Unterdessen hieß es in einem separaten Bericht der Nachrichtenagentur Tasnim, dass der für Haushalt und Planung zuständige Vizepräsident des Landes, Mohammad Bagher Nobakht, ebenfalls positiv auf das Coronavirus getestet worden sei.

Im Iran haben sich in den vergangenen Monaten mehrere Spitzenbeamte mit dem Virus angesteckt, darunter Senior-Vizepräsident Eshaq Jahangiri und Vizepräsident Massoumeh Ebtekar.

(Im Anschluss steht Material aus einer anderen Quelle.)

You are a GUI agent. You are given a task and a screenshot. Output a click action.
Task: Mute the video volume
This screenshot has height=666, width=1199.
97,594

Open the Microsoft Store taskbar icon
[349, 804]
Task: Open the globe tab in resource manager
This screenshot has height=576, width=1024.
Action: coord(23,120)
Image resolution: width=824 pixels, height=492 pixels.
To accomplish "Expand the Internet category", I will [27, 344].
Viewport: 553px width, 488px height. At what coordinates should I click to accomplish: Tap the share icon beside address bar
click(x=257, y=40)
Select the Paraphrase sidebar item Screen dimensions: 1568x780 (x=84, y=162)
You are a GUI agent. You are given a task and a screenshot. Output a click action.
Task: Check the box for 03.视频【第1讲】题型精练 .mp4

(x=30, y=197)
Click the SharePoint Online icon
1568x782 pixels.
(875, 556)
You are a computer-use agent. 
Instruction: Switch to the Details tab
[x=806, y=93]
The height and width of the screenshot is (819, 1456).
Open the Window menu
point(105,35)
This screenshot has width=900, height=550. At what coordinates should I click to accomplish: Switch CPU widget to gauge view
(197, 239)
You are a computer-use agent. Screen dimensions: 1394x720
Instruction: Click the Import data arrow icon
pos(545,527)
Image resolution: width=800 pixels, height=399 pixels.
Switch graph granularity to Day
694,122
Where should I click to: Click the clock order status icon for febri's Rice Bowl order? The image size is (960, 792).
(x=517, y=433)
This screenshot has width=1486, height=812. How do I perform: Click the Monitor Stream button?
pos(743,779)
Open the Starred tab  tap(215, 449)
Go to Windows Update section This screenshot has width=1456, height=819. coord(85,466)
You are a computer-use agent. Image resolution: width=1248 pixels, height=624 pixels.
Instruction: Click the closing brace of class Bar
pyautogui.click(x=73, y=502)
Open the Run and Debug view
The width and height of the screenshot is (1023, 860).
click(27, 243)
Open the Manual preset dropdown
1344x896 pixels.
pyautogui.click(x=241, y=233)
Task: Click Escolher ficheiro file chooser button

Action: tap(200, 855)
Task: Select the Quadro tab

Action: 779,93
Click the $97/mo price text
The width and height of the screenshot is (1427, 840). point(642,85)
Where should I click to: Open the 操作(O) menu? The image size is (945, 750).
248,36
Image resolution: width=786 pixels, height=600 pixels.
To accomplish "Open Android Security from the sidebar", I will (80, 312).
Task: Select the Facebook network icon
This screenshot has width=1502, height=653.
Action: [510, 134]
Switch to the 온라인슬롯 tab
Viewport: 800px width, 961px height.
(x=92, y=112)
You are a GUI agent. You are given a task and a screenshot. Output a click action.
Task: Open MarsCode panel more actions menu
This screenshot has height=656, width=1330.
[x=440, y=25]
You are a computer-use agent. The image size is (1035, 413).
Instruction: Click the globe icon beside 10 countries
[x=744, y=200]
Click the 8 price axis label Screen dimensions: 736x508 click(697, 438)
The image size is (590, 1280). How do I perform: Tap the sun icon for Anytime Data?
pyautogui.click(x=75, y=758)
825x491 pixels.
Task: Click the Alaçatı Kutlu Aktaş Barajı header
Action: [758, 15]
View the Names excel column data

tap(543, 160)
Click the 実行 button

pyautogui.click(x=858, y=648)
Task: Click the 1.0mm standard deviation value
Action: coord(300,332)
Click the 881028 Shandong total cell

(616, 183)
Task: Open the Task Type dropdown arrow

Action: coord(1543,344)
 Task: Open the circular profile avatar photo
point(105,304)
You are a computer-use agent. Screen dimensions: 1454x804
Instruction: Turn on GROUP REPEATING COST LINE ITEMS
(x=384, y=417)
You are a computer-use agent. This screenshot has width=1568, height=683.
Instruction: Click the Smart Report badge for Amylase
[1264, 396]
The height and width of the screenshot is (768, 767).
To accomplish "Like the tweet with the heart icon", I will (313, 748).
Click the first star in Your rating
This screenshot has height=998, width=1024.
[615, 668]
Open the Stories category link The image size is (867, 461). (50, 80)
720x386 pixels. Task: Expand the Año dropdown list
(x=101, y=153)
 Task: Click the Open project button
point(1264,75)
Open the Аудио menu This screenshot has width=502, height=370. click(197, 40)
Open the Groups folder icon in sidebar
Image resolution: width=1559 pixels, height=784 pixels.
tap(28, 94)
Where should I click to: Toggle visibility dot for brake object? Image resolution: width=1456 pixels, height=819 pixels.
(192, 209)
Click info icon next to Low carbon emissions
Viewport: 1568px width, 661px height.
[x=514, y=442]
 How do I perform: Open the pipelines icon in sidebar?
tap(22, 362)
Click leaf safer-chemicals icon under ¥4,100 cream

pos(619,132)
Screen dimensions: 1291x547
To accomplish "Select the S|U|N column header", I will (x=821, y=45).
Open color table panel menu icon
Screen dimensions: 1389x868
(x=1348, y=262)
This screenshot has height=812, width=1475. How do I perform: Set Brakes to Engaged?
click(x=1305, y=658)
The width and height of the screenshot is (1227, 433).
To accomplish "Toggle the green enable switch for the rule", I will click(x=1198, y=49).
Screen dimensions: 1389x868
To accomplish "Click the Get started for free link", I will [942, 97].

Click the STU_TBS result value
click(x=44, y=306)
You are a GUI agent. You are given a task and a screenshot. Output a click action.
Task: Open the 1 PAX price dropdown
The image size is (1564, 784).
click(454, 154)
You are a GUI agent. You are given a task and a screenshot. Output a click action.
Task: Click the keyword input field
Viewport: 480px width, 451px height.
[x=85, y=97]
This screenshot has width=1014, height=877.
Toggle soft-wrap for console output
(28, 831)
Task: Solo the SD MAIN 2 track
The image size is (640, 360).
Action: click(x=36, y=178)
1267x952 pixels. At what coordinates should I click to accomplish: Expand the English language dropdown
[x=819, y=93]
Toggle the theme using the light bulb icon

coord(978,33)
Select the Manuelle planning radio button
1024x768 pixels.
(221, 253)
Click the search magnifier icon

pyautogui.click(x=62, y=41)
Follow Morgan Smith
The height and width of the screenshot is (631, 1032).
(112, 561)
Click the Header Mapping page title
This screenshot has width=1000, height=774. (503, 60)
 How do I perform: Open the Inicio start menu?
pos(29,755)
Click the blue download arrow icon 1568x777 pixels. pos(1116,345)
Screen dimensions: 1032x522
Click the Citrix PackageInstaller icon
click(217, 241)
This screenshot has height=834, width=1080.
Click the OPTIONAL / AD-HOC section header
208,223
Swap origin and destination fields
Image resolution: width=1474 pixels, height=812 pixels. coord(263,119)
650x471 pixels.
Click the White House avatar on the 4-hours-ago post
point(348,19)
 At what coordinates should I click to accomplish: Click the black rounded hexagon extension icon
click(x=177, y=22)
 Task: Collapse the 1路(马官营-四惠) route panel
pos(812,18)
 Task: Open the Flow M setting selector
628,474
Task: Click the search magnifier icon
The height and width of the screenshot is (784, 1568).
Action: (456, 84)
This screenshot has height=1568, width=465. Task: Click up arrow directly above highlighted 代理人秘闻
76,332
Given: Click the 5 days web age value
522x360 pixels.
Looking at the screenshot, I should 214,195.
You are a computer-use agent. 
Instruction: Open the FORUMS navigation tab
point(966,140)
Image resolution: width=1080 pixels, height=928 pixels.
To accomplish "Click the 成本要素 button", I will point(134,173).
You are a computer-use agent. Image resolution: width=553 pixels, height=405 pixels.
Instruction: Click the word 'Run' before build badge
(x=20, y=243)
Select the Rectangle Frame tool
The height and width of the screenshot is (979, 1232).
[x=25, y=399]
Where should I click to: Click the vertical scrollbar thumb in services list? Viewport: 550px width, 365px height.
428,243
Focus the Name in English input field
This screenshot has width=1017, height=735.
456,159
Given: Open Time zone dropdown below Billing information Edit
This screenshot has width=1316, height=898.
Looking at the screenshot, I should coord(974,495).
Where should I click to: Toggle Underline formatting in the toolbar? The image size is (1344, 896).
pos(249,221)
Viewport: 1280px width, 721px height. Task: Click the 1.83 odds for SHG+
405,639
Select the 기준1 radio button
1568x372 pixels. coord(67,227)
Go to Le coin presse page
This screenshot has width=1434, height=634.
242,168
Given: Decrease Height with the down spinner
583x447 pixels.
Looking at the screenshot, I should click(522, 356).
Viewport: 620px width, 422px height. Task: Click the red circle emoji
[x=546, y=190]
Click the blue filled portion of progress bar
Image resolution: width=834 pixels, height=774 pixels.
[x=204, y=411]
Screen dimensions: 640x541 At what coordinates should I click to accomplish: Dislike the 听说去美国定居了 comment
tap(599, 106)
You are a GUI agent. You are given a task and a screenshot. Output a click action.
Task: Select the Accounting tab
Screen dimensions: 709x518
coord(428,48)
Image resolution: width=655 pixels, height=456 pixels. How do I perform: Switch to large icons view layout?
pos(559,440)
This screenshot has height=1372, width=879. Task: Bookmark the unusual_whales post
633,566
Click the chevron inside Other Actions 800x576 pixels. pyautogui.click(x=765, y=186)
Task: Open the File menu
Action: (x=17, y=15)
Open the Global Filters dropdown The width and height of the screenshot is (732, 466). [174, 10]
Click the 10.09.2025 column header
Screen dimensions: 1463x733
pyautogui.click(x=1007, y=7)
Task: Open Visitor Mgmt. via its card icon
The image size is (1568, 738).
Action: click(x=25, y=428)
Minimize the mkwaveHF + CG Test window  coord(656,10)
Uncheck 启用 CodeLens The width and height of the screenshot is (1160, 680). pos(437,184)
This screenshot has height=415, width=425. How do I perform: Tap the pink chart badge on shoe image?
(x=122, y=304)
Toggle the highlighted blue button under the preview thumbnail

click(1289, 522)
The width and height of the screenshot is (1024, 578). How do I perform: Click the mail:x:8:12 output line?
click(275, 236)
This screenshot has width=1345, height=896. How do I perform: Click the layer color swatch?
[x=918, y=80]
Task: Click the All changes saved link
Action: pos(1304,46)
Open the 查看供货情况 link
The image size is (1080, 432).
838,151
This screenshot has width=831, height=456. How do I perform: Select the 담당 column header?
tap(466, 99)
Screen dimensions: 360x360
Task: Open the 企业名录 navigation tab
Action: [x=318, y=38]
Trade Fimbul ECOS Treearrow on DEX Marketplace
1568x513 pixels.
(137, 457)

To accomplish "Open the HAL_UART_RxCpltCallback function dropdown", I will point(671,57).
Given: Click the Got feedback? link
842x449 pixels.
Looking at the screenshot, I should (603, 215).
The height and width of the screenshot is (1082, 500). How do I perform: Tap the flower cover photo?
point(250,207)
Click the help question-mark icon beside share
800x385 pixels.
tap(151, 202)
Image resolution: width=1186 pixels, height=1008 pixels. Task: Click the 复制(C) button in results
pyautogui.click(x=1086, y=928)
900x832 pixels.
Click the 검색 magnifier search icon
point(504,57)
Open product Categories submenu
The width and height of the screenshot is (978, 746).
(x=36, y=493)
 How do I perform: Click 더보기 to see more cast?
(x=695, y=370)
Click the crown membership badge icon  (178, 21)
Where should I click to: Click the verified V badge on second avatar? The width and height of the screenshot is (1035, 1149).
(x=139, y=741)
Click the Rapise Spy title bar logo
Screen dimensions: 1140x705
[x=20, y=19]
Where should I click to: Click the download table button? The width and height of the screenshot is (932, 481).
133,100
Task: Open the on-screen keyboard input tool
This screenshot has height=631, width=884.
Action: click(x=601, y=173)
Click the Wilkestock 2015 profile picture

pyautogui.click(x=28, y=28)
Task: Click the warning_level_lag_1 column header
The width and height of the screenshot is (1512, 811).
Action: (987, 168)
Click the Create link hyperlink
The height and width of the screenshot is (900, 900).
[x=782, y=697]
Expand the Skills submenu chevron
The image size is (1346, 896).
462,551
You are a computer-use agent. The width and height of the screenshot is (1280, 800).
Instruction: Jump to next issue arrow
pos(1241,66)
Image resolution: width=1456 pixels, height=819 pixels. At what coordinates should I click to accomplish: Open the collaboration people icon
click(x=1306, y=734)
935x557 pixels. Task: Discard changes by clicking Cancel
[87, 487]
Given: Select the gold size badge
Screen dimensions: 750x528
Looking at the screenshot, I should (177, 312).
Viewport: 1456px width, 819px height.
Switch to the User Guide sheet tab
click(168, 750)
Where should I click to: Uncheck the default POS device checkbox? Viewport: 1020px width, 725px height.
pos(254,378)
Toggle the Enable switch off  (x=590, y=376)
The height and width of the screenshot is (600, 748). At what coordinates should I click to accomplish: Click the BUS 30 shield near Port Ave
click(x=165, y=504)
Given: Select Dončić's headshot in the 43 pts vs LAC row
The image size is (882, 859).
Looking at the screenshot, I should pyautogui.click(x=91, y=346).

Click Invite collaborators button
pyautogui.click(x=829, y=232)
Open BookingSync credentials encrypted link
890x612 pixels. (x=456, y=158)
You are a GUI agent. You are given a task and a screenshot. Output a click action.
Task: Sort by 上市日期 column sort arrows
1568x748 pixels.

Eine Reihe von Kabinettsministern wurden ebenfalls positiv getestet, darunter Tourismusminister Ali Asghar Mounesan und der ehemalige Industrieminister Reza Rahmani. Der Leiter einer Task Force der iranischen Regierung zum Coronavirus, der die Öffentlichkeit aufgefordert hatte, nicht übermäßig auf die Verbreitung des Virus zu reagieren, gehörte Ende Februar zu den ersten hohen Beamten, die sich mit dem Virus infiziert haben.

Das Virus tauchte zum ersten Mal im Iran auf, zur gleichen Zeit, als die Regierung versuchte, die Unterstützung für die Parlamentswahlen des Landes zu sichern, bei denen die niedrigste Wahlbeteiligung seit der Islamischen Revolution von 1979 zu verzeichnen war, die die klerikale Führung des Landes an die Macht brachte.